_What you need to do_.
Rewrite the records below, changing every "Screen dimensions" to "Display size" and leaving everything else as it is.
>> Start Extracted entries
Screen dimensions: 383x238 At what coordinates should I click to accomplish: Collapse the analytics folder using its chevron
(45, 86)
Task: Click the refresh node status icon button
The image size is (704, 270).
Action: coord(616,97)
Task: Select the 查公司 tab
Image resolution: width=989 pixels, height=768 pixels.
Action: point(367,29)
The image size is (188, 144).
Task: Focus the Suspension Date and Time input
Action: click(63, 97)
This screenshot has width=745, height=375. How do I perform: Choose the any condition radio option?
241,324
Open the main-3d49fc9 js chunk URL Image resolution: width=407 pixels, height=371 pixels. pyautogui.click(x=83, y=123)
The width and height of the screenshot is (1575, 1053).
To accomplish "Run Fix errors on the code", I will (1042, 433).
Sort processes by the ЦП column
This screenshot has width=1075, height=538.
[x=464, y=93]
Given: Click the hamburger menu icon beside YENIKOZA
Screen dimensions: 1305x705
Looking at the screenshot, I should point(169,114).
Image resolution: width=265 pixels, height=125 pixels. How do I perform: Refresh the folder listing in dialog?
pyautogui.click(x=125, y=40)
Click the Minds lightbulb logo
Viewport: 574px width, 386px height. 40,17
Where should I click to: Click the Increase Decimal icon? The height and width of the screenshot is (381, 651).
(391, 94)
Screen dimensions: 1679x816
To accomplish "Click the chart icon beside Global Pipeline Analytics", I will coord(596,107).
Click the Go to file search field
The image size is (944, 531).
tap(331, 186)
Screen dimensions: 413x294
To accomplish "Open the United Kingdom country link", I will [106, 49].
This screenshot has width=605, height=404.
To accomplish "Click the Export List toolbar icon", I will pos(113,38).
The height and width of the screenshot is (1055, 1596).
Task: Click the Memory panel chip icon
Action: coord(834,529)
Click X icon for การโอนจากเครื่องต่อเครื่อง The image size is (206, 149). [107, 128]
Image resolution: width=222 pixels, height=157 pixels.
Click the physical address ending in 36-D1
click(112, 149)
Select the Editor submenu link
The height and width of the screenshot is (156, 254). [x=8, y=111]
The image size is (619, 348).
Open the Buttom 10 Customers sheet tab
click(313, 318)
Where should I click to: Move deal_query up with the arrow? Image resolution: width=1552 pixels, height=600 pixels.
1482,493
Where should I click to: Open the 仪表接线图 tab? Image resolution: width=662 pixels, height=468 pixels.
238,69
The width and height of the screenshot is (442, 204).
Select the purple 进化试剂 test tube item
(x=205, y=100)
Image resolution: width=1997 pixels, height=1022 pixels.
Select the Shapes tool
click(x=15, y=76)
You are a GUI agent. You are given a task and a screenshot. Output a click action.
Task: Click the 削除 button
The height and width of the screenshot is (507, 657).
>> End Extracted entries
_Answer in full_.
Display size: 383x238 At what coordinates should I click to accomplish: Collapse the analytics folder using its chevron
(45, 86)
Task: Click the refresh node status icon button
The image size is (704, 270).
Action: coord(616,97)
Task: Select the 查公司 tab
Image resolution: width=989 pixels, height=768 pixels.
Action: point(367,29)
The image size is (188, 144).
Task: Focus the Suspension Date and Time input
Action: click(63, 97)
This screenshot has width=745, height=375. How do I perform: Choose the any condition radio option?
241,324
Open the main-3d49fc9 js chunk URL Image resolution: width=407 pixels, height=371 pixels. pyautogui.click(x=83, y=123)
The width and height of the screenshot is (1575, 1053).
To accomplish "Run Fix errors on the code", I will (1042, 433).
Sort processes by the ЦП column
This screenshot has width=1075, height=538.
[x=464, y=93]
Given: Click the hamburger menu icon beside YENIKOZA
Display size: 1305x705
Looking at the screenshot, I should point(169,114).
Image resolution: width=265 pixels, height=125 pixels. How do I perform: Refresh the folder listing in dialog?
pyautogui.click(x=125, y=40)
Click the Minds lightbulb logo
Viewport: 574px width, 386px height. 40,17
Where should I click to: Click the Increase Decimal icon? The height and width of the screenshot is (381, 651).
(391, 94)
Display size: 1679x816
To accomplish "Click the chart icon beside Global Pipeline Analytics", I will coord(596,107).
Click the Go to file search field
The image size is (944, 531).
tap(331, 186)
Display size: 413x294
To accomplish "Open the United Kingdom country link", I will [106, 49].
This screenshot has width=605, height=404.
To accomplish "Click the Export List toolbar icon", I will pos(113,38).
The height and width of the screenshot is (1055, 1596).
Task: Click the Memory panel chip icon
Action: coord(834,529)
Click X icon for การโอนจากเครื่องต่อเครื่อง The image size is (206, 149). [107, 128]
Image resolution: width=222 pixels, height=157 pixels.
Click the physical address ending in 36-D1
click(112, 149)
Select the Editor submenu link
The height and width of the screenshot is (156, 254). [x=8, y=111]
The image size is (619, 348).
Open the Buttom 10 Customers sheet tab
click(313, 318)
Where should I click to: Move deal_query up with the arrow? Image resolution: width=1552 pixels, height=600 pixels.
1482,493
Where should I click to: Open the 仪表接线图 tab? Image resolution: width=662 pixels, height=468 pixels.
238,69
The width and height of the screenshot is (442, 204).
Select the purple 进化试剂 test tube item
(x=205, y=100)
Image resolution: width=1997 pixels, height=1022 pixels.
Select the Shapes tool
click(x=15, y=76)
You are a GUI agent. You are given a task and a screenshot. Output a click action.
Task: Click the 削除 button
The height and width of the screenshot is (507, 657).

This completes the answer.